A strange responsibility

I seem to spend my life telling people what to like. Well, not exactly, but my life does revolve around telling people what is worthy of them parting with their money for. This can be something of a burden sometimes, but it has made me much more honest in what I write. In both of my professional capacities I tell people how great or how bad bits of entertainment are, and the knowledge that I am passing judgement on projects that a great deal of time, money and effort have gone into is always present when I write my reviews.

It is easier to write movie reviews or merchandise reviews than it is to write about new albums. I think this is down to feeling more empathy for struggling musicians than ultra-rich movie companies who are able to make films so expensive that their effects budgets alone could feed a country for a year. With film and TV I can be more vicious- I'm just another hack, and my bile or hyperbole won't really do much for their sales either way. Film reviews are so common and so varied that even the worst aberration will get a shining review somewhere, from either a madman or a studio plant.

With music, it is much more complicated, as my words do actually carry some weight. A great deal of the music I review for the magazine is from small labels and new acts, who are also facing the struggle of playing music in genres that are not currently massive sellers.
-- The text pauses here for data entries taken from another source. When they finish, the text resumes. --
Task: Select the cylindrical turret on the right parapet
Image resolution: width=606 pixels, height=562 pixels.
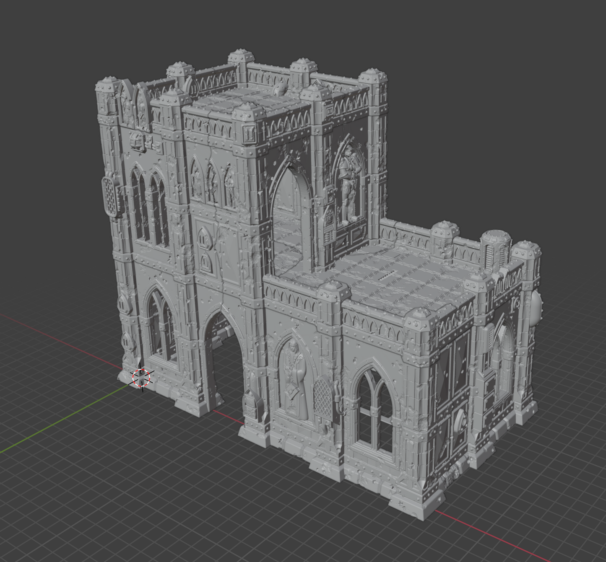Action: click(x=495, y=249)
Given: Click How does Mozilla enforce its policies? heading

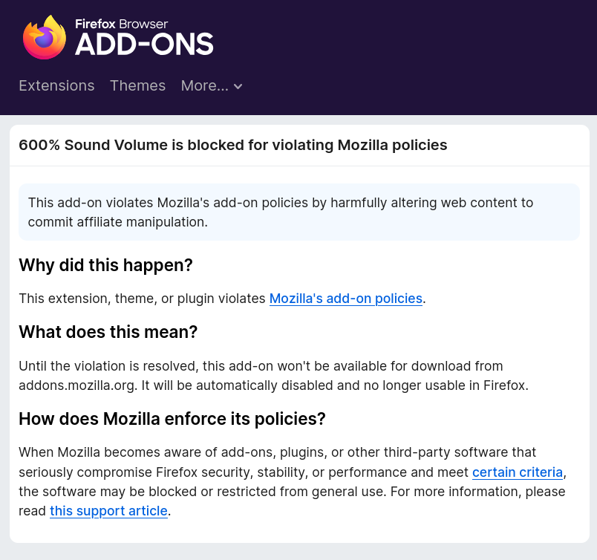Looking at the screenshot, I should click(172, 419).
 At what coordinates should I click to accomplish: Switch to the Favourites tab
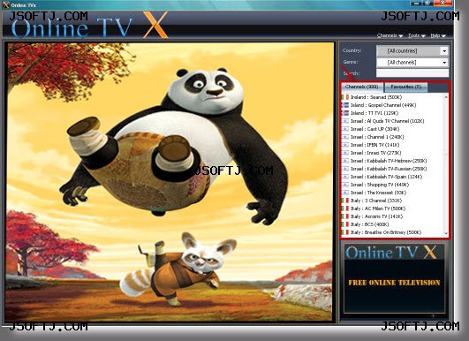406,87

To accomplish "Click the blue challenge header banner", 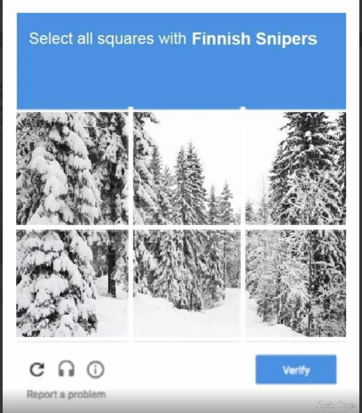I will click(x=181, y=61).
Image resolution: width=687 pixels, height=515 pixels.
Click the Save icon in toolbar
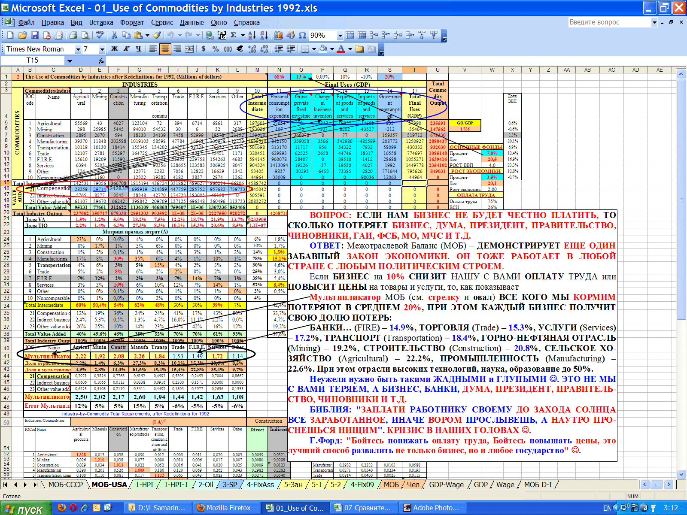(35, 35)
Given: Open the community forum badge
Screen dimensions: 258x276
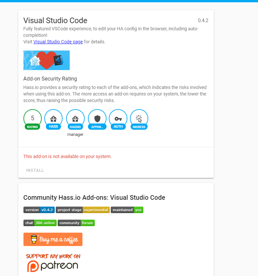Looking at the screenshot, I should [x=76, y=223].
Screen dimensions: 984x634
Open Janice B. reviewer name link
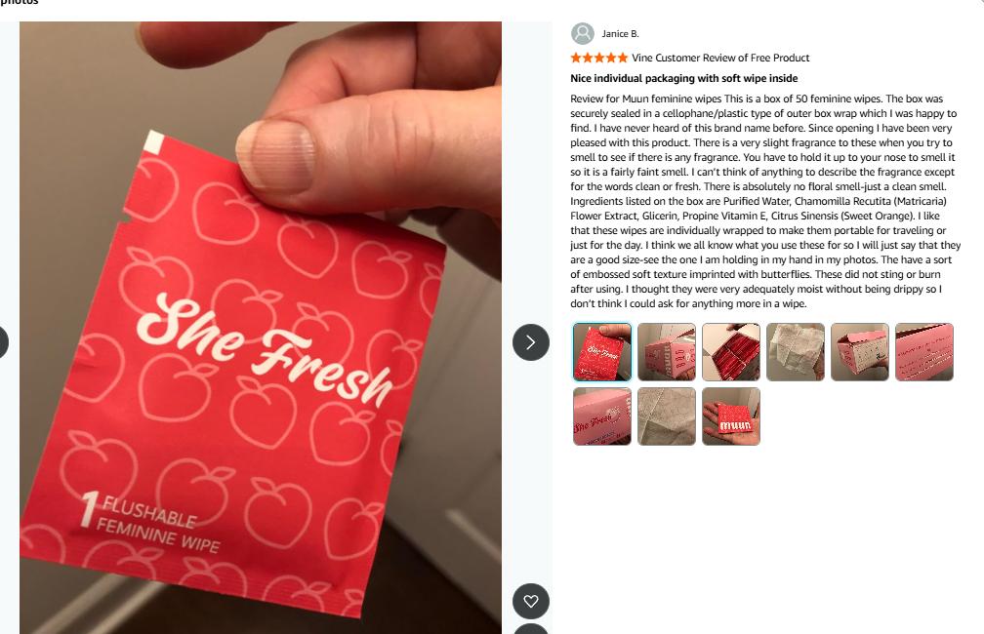click(620, 34)
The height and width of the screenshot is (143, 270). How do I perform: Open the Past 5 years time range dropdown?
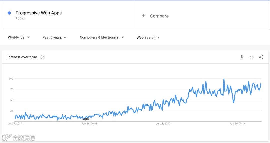coord(55,37)
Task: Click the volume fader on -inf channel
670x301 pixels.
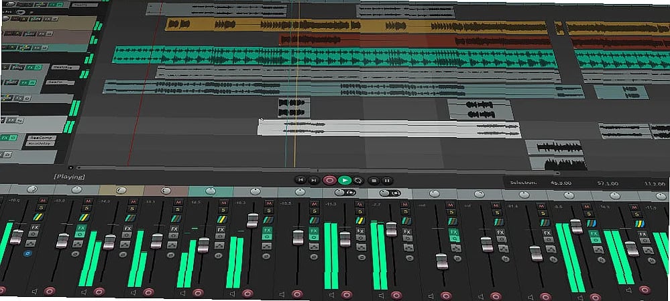Action: pos(441,260)
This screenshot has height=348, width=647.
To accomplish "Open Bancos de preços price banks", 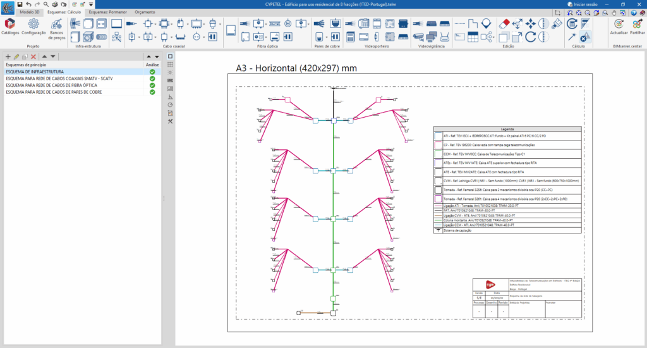I will (57, 26).
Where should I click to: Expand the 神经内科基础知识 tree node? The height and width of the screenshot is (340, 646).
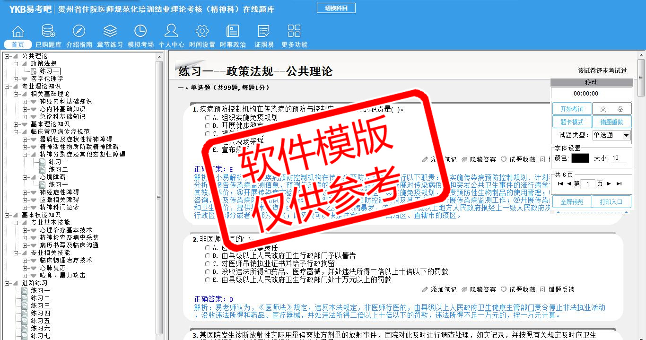pyautogui.click(x=25, y=102)
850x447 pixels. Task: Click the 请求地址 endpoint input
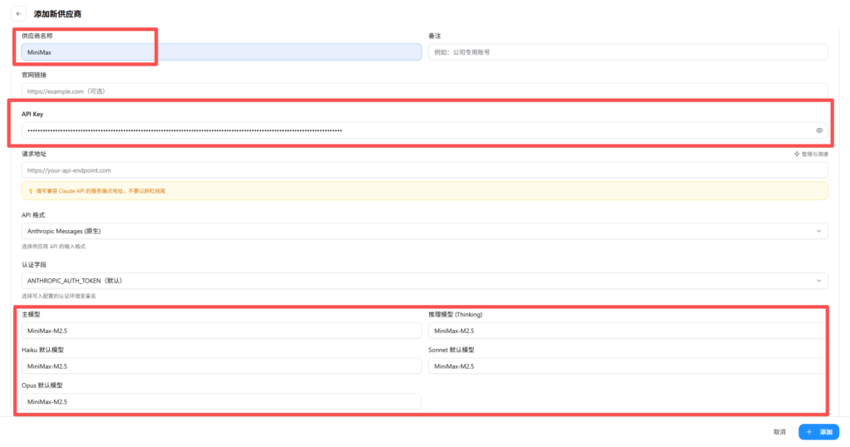coord(424,170)
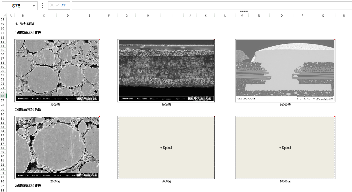Click inside the empty formula bar
Viewport: 352px width, 192px height.
click(x=207, y=6)
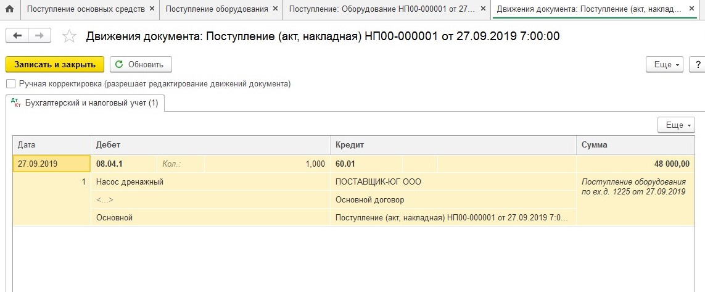Viewport: 705px width, 292px height.
Task: Click the home icon
Action: 10,9
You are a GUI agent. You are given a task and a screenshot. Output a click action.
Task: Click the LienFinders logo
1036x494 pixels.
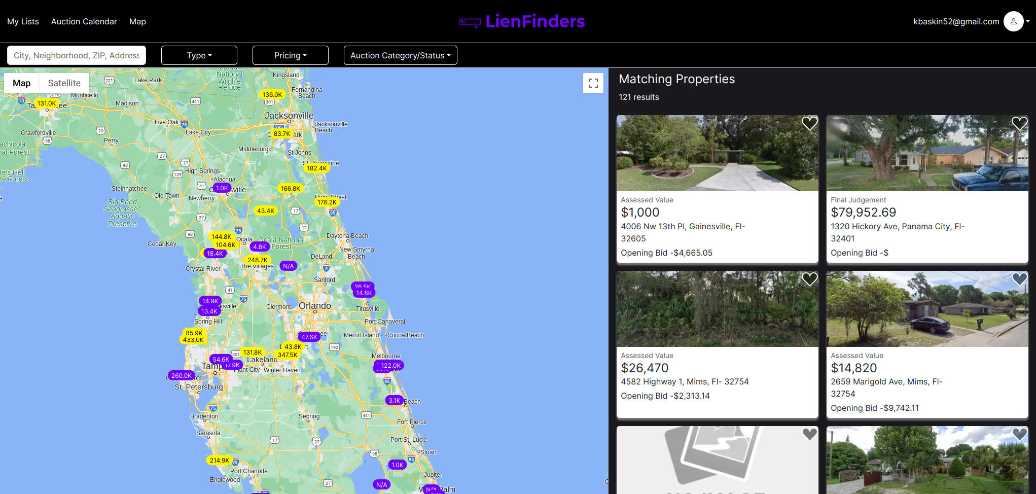point(522,21)
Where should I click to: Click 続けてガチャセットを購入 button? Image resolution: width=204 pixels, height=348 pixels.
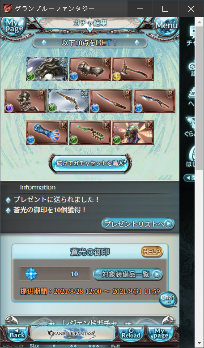(90, 163)
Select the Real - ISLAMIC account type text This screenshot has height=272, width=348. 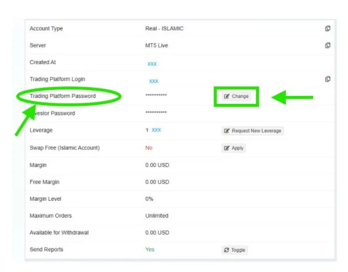(164, 29)
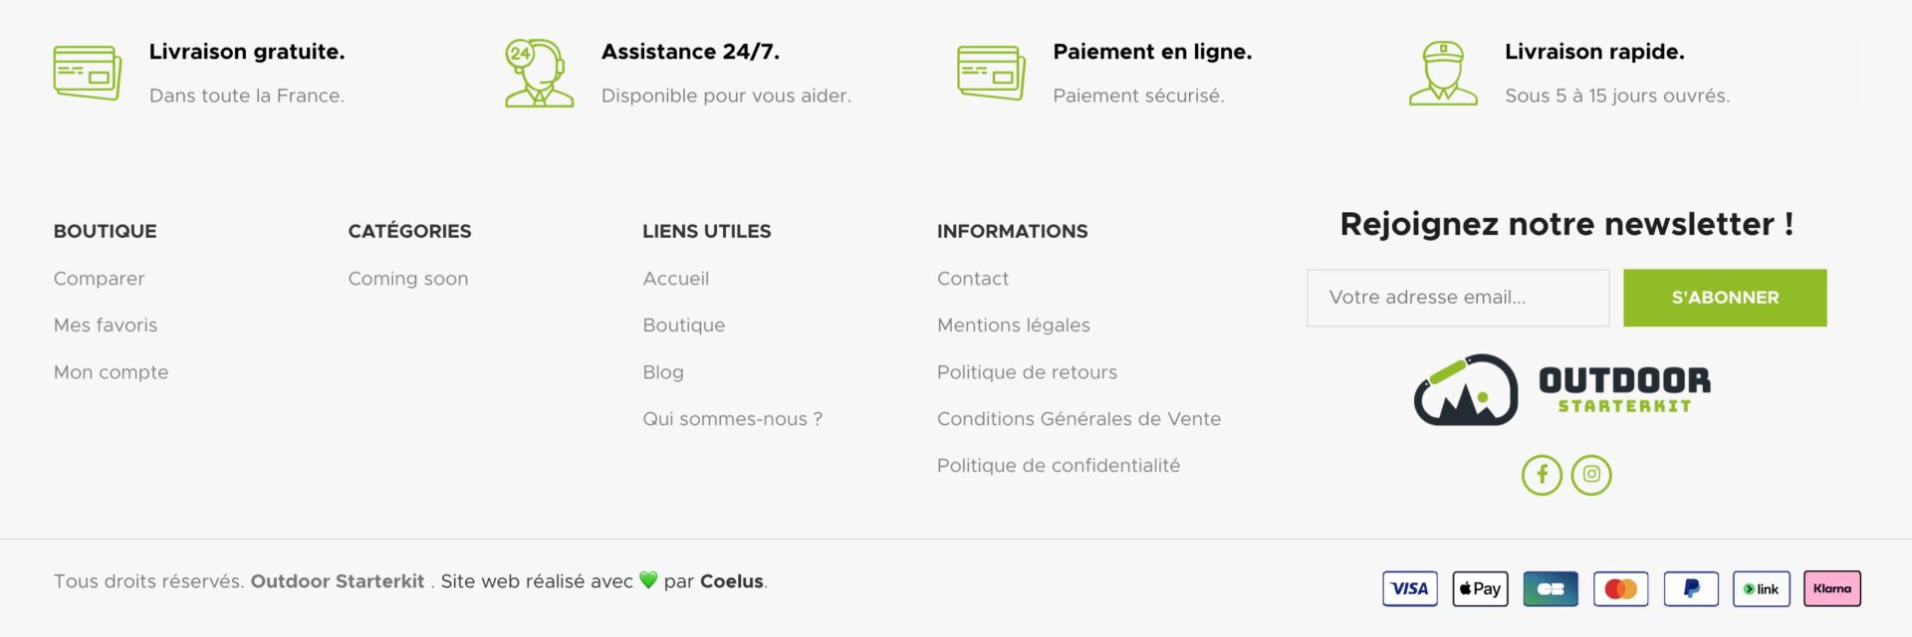Click the 24/7 assistance headset icon

[538, 72]
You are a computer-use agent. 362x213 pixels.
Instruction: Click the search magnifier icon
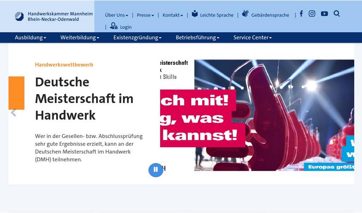(336, 14)
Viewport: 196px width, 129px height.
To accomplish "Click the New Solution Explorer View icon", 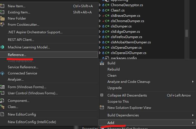I will point(102,107).
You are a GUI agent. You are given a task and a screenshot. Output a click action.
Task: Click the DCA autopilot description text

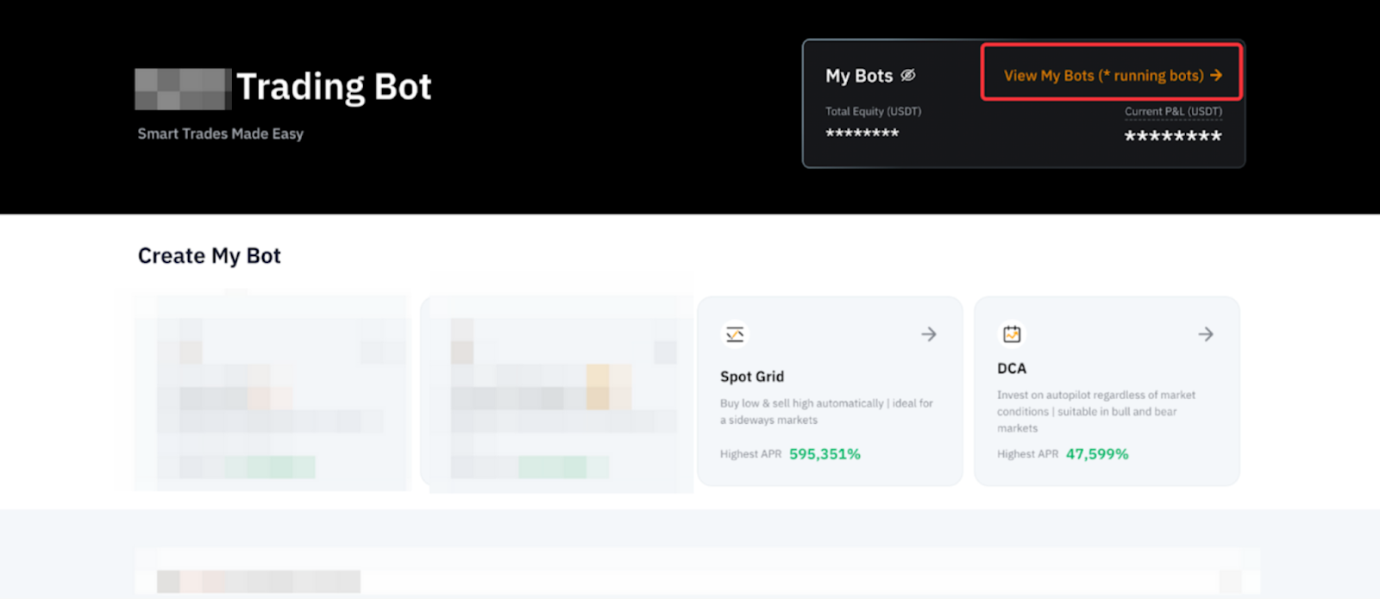[1095, 411]
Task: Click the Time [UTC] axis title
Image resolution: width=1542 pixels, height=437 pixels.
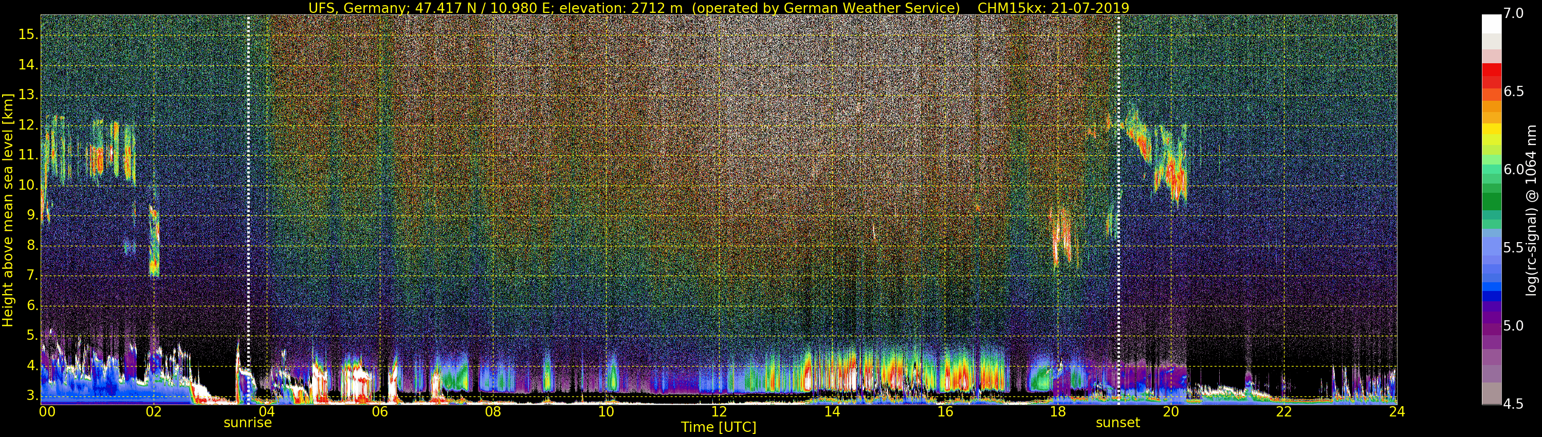Action: point(718,427)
Reviews of these releases can have a huge impact on sales, and do actually have some say in the success of the album.

Even if the music you're having to listen to is not of a genre you are particularly into, you cannot just dismiss it outright. You need to listen with an open mind and recognize that there is some talent at work. As well as the songs, you must take in the performances, the production, the mix, the presentation. Everything. Even if I am sent a promo by a band I have an abject dislike of, it will receive the same honest review it would get if I loved them. That's how things are. The knowledge that the 200 words or so that I bash out has the task of summing up months of work for these musicians is always hard to think about. It is also why it has to be really, really bad to get a negative review from me. Absolute honesty in writing reviews generally will help you find something positive in the most difficult of releases.

The point? Reviewing anything can have a great effect. Think of the work that went into what you are listening to/watching, and the effort that people made. You'll find it much harder to review things, but you'll also find that what you write is much clearer, much more informative, and much better.

Monday, 15 December 2008

British Science Fiction and Fantasy TV adaptations- where next?

In the wake of Doctor Who becoming such a massive institution once again on British screens, there have been various attempts to capitalize on the gap left in the listings when the Doctor isn’t on the air. This has been done with varying levels of success on both the BBC and ITV, who have both attempted to create something new that would engage the science fiction and fantasy audiences as much as the new adventures of the Doctor and his companions have done.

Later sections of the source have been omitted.